Several trends support his optimism.
“The labor market is strong,” he said as an example. There were 200,000 jobs created every month over the last 12 months, and September’s unemployment rate dropped to levels not seen since 1969. “There are more job openings today in the economy than there are unemployed people,” he said. “We have never seen this.”
That doesn’t mean everyone is ready to work. Available skills don’t always match up with the openings.

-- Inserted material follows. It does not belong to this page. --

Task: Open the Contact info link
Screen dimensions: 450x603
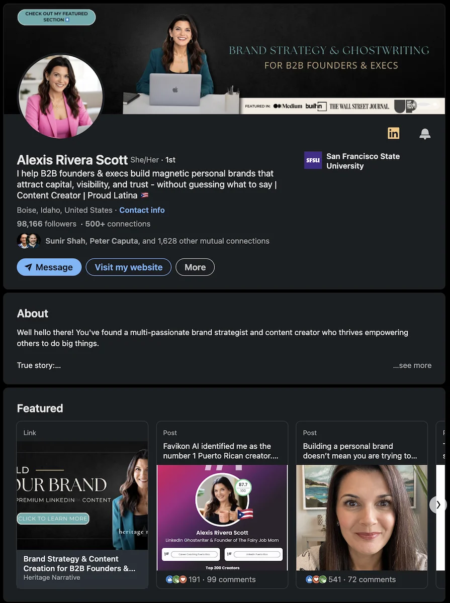Action: click(x=142, y=210)
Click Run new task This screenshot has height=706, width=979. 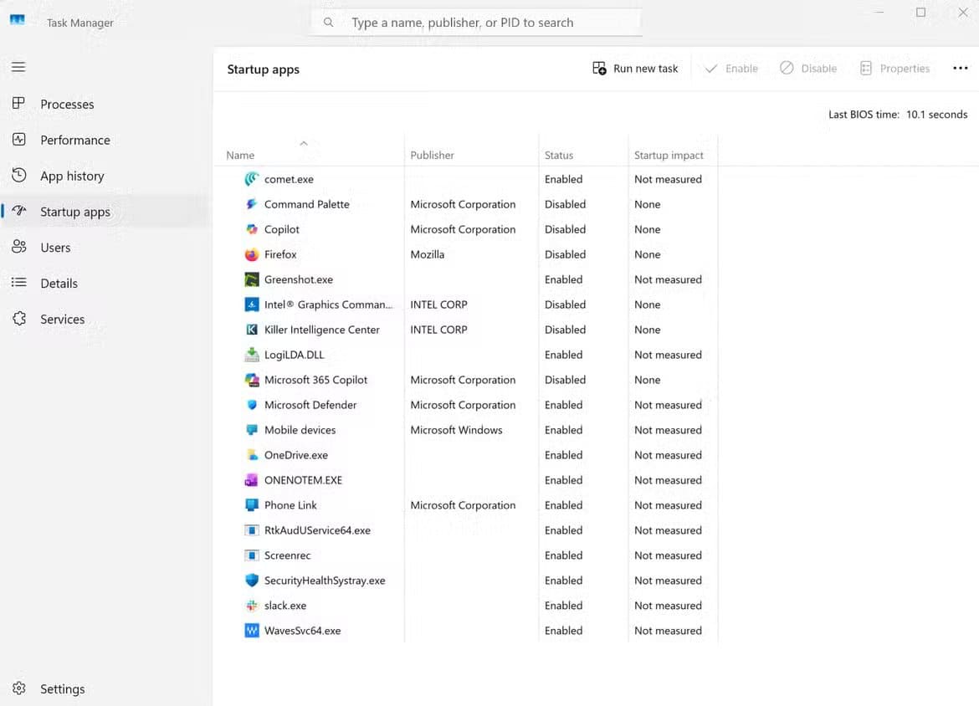point(634,68)
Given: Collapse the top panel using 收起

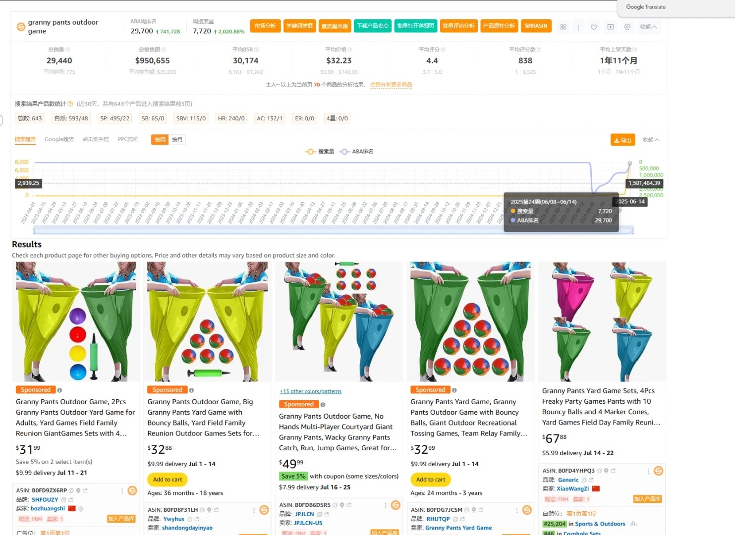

This year, salaries and wages are also expected to grow 3.1%, marking the first such boost in this economic cycle. “That translates into more spending,” he said. U.S. spending on goods is expected to grow 3.5% next year, with holiday sales for this year expected to increase 4.1%
Construction activity is strong, too. This year, 1.3 million new homes were built in the U.S. – the most since 2007. “Of course, when I say that everyone panics,” Costello said. But he reminded the crowd that the country was building 2 million new homes a year before the great recession, when a housing bubble came to the fore.
Factory-related spending is increasing as well, and Costello sees the new U.S.-Mexico-Canada Agreement (USMCA) as a positive, and he hopes the trade deal will be passed.
“Inventory levels throughout the supply chain are no longer a drag on freight volumes,” Costello added. Online purchases continue to demand more products to be stored near consumers. “We’ve seen an explosion of warehouses across the country,” he said.
Retail diesel prices are expected to remain flat this year, but Costello warns about a January 2020 change when the international maritime organization will cap sulfur levels for oil-carrying ships. “That is likely to put upward pressure on the prices of our diesel,” he said.
While truck sales are hot, they don’t seem to have added to capacity. “This is a replacement cycle, for a large part because you can’t find enough drivers,” Costello said. “Employment numbers are rising, but it doesn’t mean capacity is rising.”
Growth in the number of tractors purchased by large for-hire truckload fleets is thought to have more to do with those who are hiring employees to offset a drop in the number of independent contractors.
The economist also challenged the idea that higher wages would answer the driver shortage. “If this was just a question about wages, solving it would be easy,” he said. As proof, he referred to European fleets who continue to struggle to find drivers even though they offer comparatively high wages to those from countries like Romania.
“That,” he said, “tells us this is a lifestyle issue.”